Embora também fosse um presente de orgulho perverso. Mussolini achava que um campeão esportivo italiano incluía seu país na ‘raça superior’. Quando Bartali venceu o Tour de 1938, foi solicitado que dedicasse a vitória a Mussolini. Ele se recusou, um tapa perigoso na cara do fascista.
Depois da guerra, ele contou a seu filho Andrew sobre suas ações, mas o fez jurar que não contaria à imprensa.
A questão era que, durante seus treinamentos durante a guerra, Bartali não estava apenas se exercitando. Ele estava contrabandeando documentos e dinheiro para grupos de freiras que estavam abrigando judeus enfrentando deportação para campos de concentração. Ele também entregava mensagens à resistência italiana. Bartali percorria grandes distâncias, às vezes mais de 320 km em um dia, tudo para transportar passaportes falsificados, identidades falsas e dinheiro no tubo do selim de sua bicicleta e sob sua camisa – que ostentava seu nome, então não havia como se esconder. Ele até abrigava judeus em seu porão, arriscando a vida de sua própria família.

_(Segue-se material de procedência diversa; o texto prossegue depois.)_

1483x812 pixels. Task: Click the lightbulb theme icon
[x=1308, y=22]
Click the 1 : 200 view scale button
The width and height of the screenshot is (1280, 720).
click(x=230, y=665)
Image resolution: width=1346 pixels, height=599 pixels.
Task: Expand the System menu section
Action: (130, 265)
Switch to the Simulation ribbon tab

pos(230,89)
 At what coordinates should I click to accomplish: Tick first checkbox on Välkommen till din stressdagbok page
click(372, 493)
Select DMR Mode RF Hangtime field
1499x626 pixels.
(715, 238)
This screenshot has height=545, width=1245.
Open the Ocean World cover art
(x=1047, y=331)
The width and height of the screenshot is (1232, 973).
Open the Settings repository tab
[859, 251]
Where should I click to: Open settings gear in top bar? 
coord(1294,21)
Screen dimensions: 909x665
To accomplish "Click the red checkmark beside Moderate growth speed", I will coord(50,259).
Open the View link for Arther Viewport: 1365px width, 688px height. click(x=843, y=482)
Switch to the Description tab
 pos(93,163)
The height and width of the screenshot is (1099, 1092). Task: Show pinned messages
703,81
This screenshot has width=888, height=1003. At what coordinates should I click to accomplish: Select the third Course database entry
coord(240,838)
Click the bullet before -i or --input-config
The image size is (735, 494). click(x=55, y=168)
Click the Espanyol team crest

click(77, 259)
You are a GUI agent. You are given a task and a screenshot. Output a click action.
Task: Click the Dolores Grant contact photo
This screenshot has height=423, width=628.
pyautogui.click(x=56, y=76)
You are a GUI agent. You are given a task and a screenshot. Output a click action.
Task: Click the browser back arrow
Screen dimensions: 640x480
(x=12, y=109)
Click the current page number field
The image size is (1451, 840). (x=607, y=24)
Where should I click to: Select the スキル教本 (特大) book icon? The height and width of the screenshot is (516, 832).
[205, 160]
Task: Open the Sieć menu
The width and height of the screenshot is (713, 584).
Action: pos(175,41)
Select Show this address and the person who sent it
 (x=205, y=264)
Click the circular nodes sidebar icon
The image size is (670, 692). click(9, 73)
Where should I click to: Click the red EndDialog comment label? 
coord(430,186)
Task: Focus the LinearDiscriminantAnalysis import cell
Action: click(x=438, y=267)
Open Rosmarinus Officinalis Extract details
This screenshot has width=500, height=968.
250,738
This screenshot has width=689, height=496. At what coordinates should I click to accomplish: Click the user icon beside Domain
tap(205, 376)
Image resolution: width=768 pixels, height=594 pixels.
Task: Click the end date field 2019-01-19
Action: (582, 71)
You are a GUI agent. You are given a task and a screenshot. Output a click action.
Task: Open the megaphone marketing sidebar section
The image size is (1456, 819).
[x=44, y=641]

Ao contrário de seu arquirrival Coppi, Bartali vinha de raízes rurais no sul da Itália e era reservado e conservador. Foi apenas há alguns anos que um projeto de história universitária revelou pela primeira vez os detalhes da bravura de Bartali. Pesquisas com o apoio da comunidade judaica na Toscana e a exposição da jornalista Laura Guerra levaram a testemunhos suficientes para homenagear Bartali alguns anos atrás em Israel no Memorial Yad Vashem em Jerusalém. Uma árvore foi plantada em sua honra, e ele recebeu a distinção de “Justo entre as Nações”, concedida àqueles que colocaram suas vidas em perigo para salvar judeus durante a Segunda Guerra Mundial.
Depois dessa guerra, Bartali continuou acumulando vitórias. Ele conquistou outro Tour e outro Giro, vencendo até mesmo três etapas consecutivas de montanha no Tour de 1948 – uma proeza que ainda não foi superada. Nem mesmo até o Tour de France de 1999 alguém conseguiu conquistar três etapas consecutivas, em geral, muito menos etapas de montanha (esse homem foi Mario Cipollini, que em 1999 conquistou quatro seguidas em terreno plano).
Na contagem final, as realizações competitivas de Bartali empalidecem em comparação com suas ações humanitárias: estima-se que ele tenha ajudado a salvar as vidas de até 800 judeus que, de outra forma, poderiam ter sido fuzilados ou enviados à câmara de gás. Mas Bartali, que morreu em 2000, foi humilde até o fim. “O bem é algo que você faz, não algo sobre o qual fala. Algumas medalhas são fixadas na sua alma, não no seu casaco.”